What if we started the other way around this time?
- Ana Read

- Dec 31, 2025
- 3 min read

Get ready...Set...Go
And here we go, our souls brimming with ideas, promises of superhuman routines, and a confident "this is the year!"
With a full schedule and very clear objectives, a plan is aligned with the months to come. And here we are in March, with some concessions and a tired body. We always put our minds before our bodies, and the poor thing has to endure, has to push itself just a little bit more and a little bit more.
What if this time we started the other way around? And instead of asking "what do I have to do this year?" the question was: "How do I want to feel while I'm doing it?"
The future doesn't accelerate, it slows down.
Our schedules haven't yet grasped what our bodies and minds have already discovered. Well-being isn't about doing more, it's about doing things differently.
For a long time, well-being was seen as a luxury, an extra to which we can dedicate ourselves, if and only for that extra bit of time.
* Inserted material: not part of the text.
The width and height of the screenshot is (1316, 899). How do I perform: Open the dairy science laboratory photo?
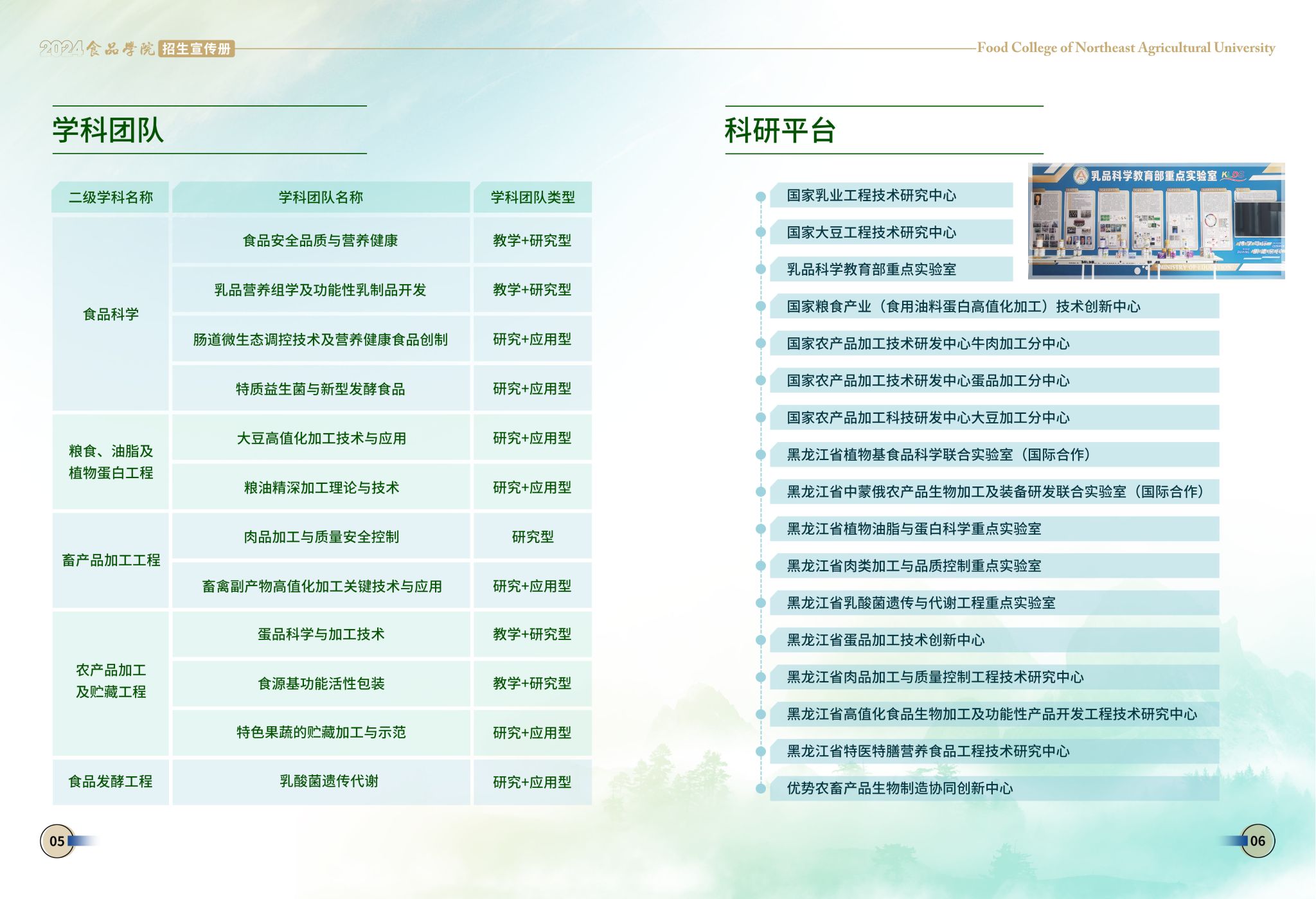(1155, 221)
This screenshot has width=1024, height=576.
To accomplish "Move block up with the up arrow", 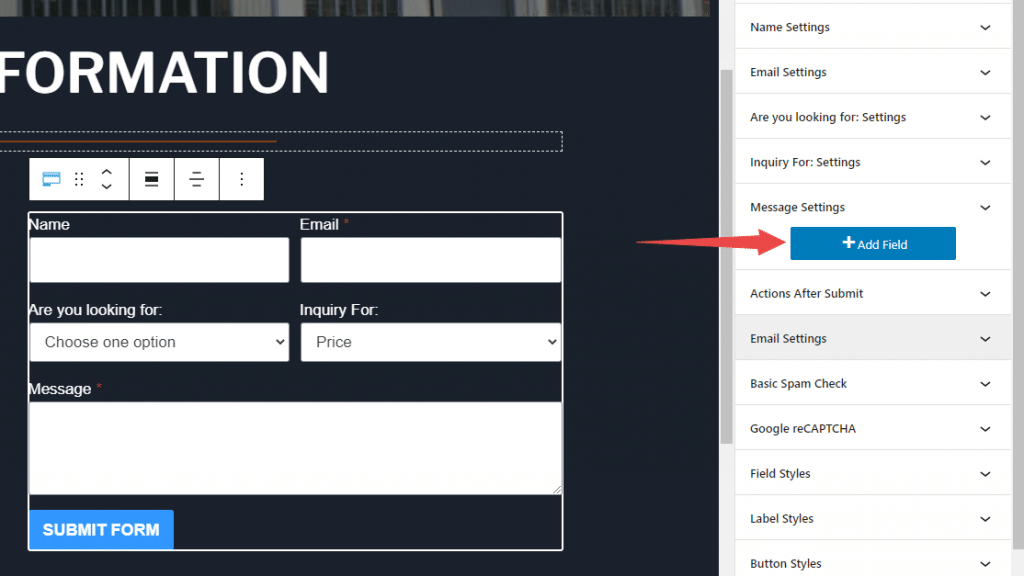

It turns out that in a hyper-connected society like ours, where excess of everything is the norm, there's not much free time left, is there?
This trend is changing; more and more people are feeling the real impact of not slowing down and always being connected.
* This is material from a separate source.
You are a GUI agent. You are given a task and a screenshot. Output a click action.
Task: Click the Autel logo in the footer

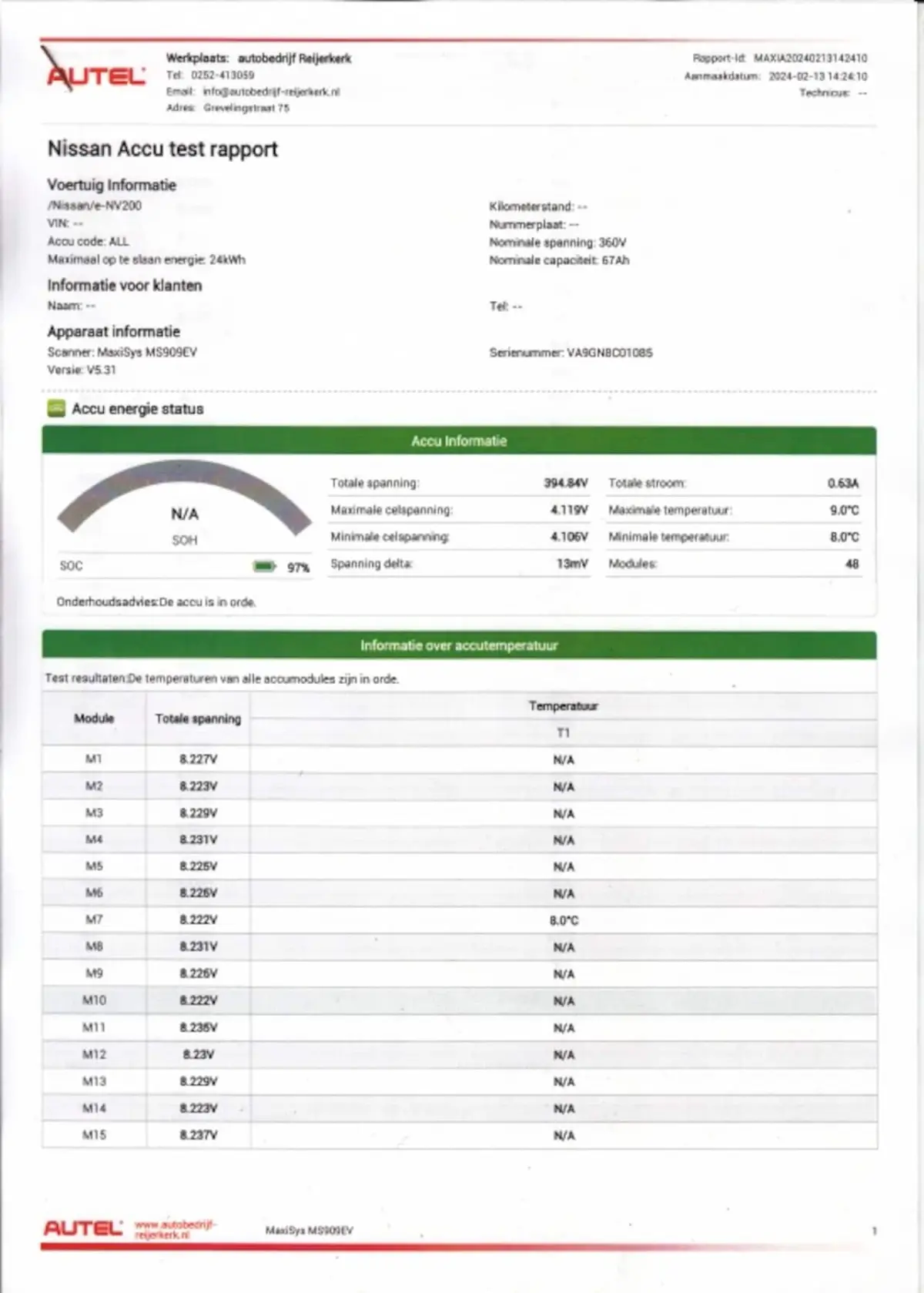tap(83, 1228)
A paradigm shift is expected. Less acceleration, more regulation. Less stimulation, more presence.
6 wellbeing trends for 2026
Regulatory self-care
Wellness routines are no longer just another task to complete. There is a growing demand for practices that regulate the nervous system, rather than stimulating it further.
Sleep, breathing, rhythm, conscious pauses, and contact with nature become central pillars.
Digital detox as a necessity, not a luxury.
Digital fatigue is no longer invisible. In 2026, digital detox emerges as a direct response to cognitive and emotional overload. It's not about rejecting technology, but about redefining our relationship with it. Offline time and analog experiences are gaining increasing relevance in daily well-being.
3. The body at the center of decisions
The body becomes a source of information again. Signs such as fatigue, tension, irritability, or lack of clarity are no longer ignored. Somatic practices, conscious movement, and body listening become key tools for more aligned decisions, in personal life and professional contexts.
4. Connection with nature as the basis of well-being.
Nature is no longer seen merely as a backdrop but is recognized as an important agent in health prevention. By 2026, there will be a growing conscious integration of nature into practices related to health, education, leadership, tourism, and well-being. Not as an escape, but as a return to the natural rhythm.
5. Collective and relational well-being
The exclusive focus on the individual is beginning to give way to more community-based approaches. Well-being is increasingly understood as something that is built in relation to others, to spaces, and to the environment. Small groups, shared experiences, and safe settings are gaining importance in an increasingly divided world.
6. Fewer quick promises, deeper processes.
Quick fixes are losing their appeal. In contrast, the value of consistent, well-monitored, and sustainable processes is growing. The wellbeing of 2026 doesn't promise miracles; it proposes coherence, rhythm, and presence.
Let's begin the year with the body, with rhythm and presence, and everything else will fall into place from there.
And who knows, maybe this is the year the magic happens.